The SIMILARITY Procedure

TARGET Statement

  • TARGET variable-list < / options> ;

The TARGET statement lists the numeric target variables in the DATA= data set whose values are to be accumulated to form the time series or represent ordered numeric sequences (when no ID statement is specified).

An input data set variable can be specified in only one INPUT or TARGET statement. Any number of TARGET statements can be used. The following options can be used with a TARGET statement:

ACCUMULATE=option

specifies how the data set observations are accumulated within each time period for the variables listed in the TARGET statement. If the ACCUMULATE= option is not specified in the TARGET statement, accumulation is determined by the ACCUMULATE= option in the ID statement. If the ACCUMULATE= option is not specified in the ID statement or the TARGET statement, no accumulation is performed.
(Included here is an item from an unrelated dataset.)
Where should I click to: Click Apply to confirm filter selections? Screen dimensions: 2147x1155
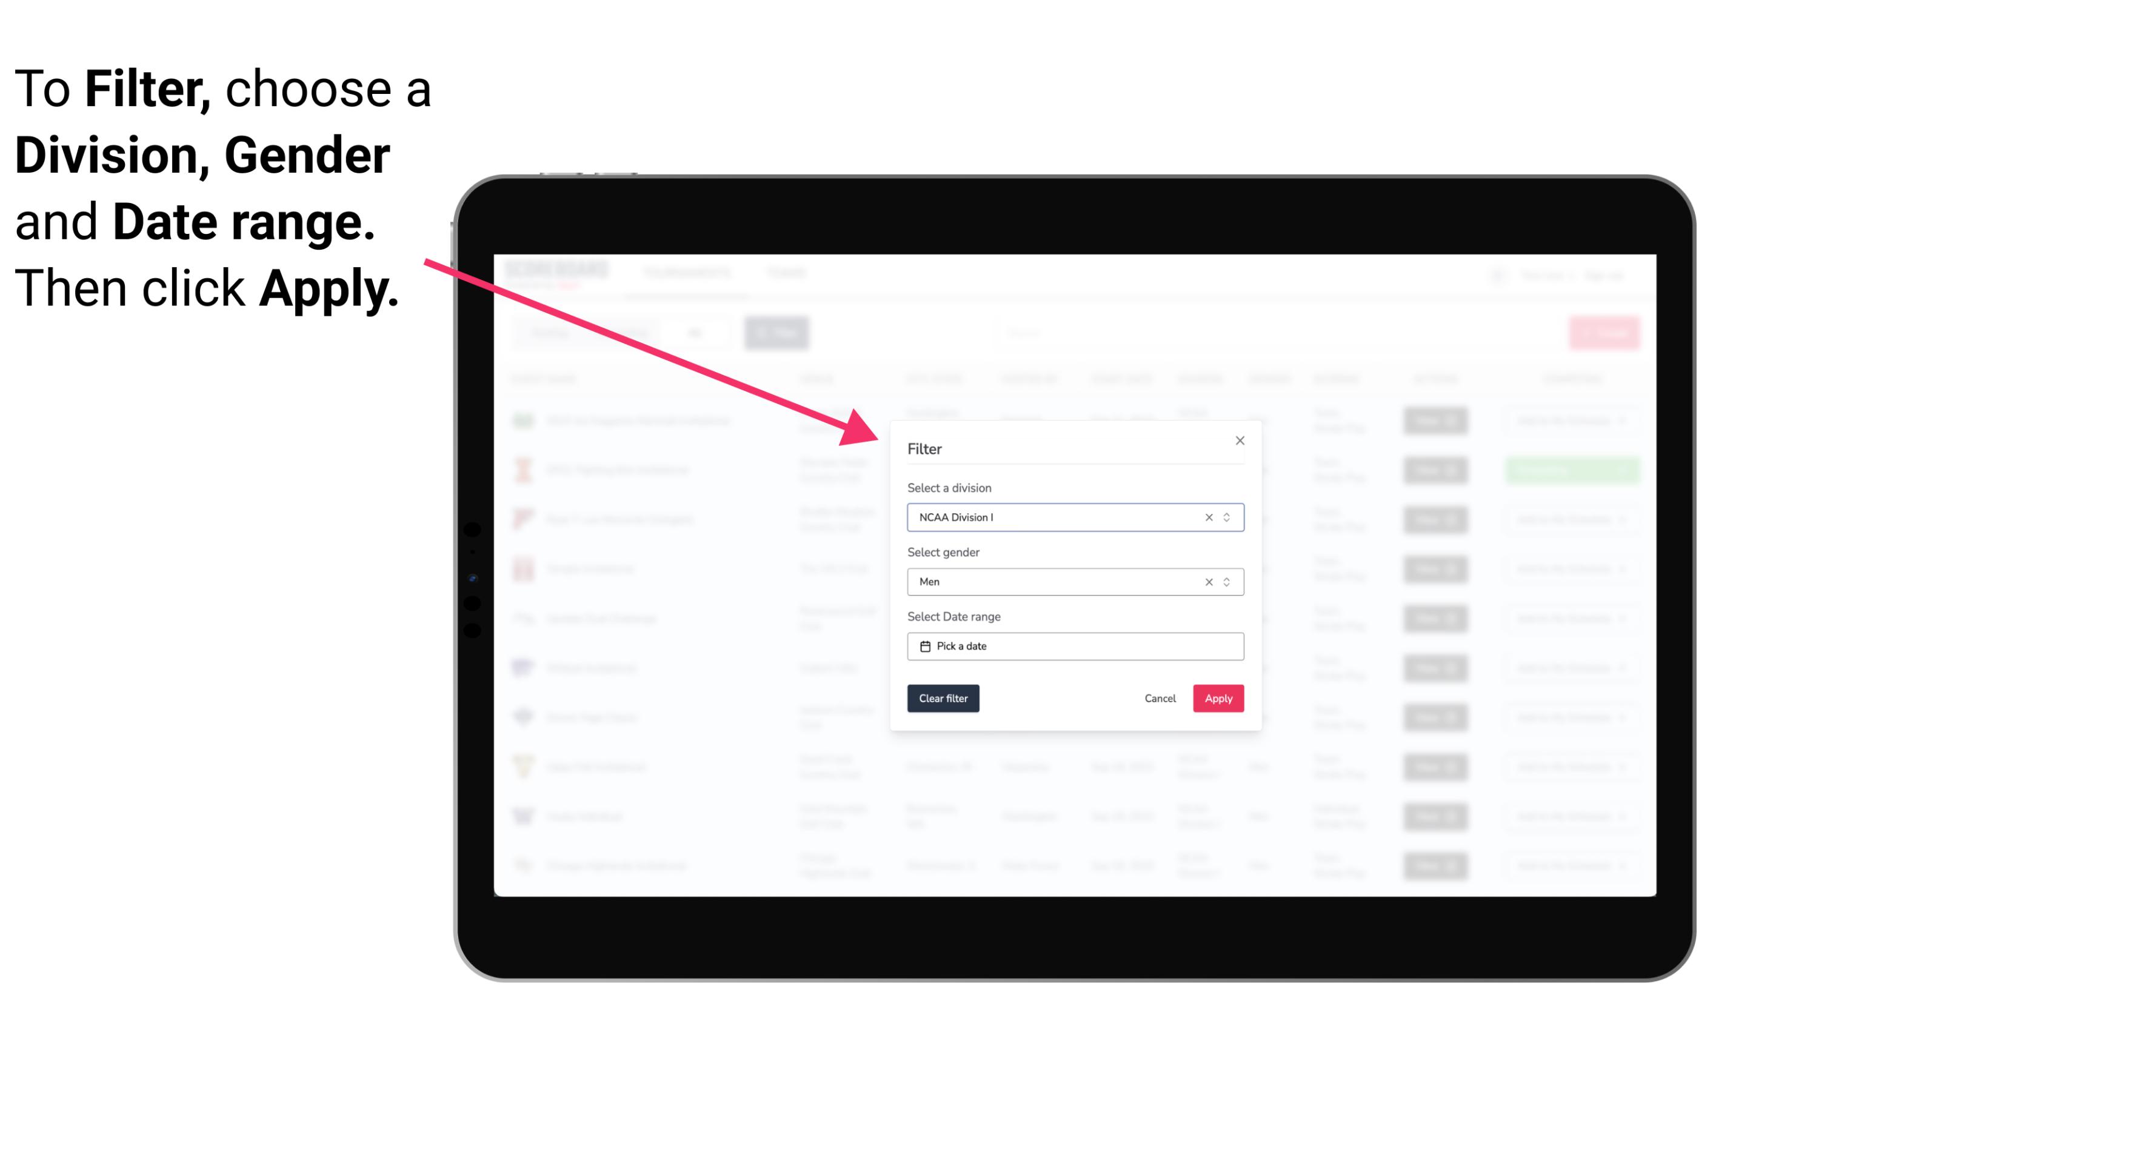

See the ID statement ACCUMULATE= option for more details.

COMPRESS=option | (options)

specifies the sliding sequence (global) and warping (local) compression range of the target sequence with respect to the input sequence. Compression of the target sequence is the same as expansion of the input sequence and vice versa. The compression limits are defined based on the length of the target sequence and are imposed on the target sequence. The following compression options are provided:

GLOBALABS=integer

specifies the absolute global compression, where integer ranges from zero to 10,000. GLOBALABS=0 implies no global compression, which is the default unless the GLOBALPCT= option is specified.

GLOBALPCT=number

specifies global compression as a percentage of the length of the target sequence, where number ranges from zero to 100. GLOBALPCT=0 implies no global compression, which is the default. GLOBALPCT=100 implies maximum allowable compression.

LOCALABS=integer

specifies the absolute local compression, where integer ranges from zero to 10,000. The default is maximum allowable absolute local compression unless the LOCALPCT= option is specified.

LOCALPCT=number

specifies local compression as a percentage of the length of the target sequence, where number ranges from zero to 100. The percentage specified by the LOCALPCT= option must be less than the GLOBALPCT= option. LOCALPCT=0 implies no local compression. LOCALPCT=100 implies maximum allowable local compression. The default is LOCALPCT=100.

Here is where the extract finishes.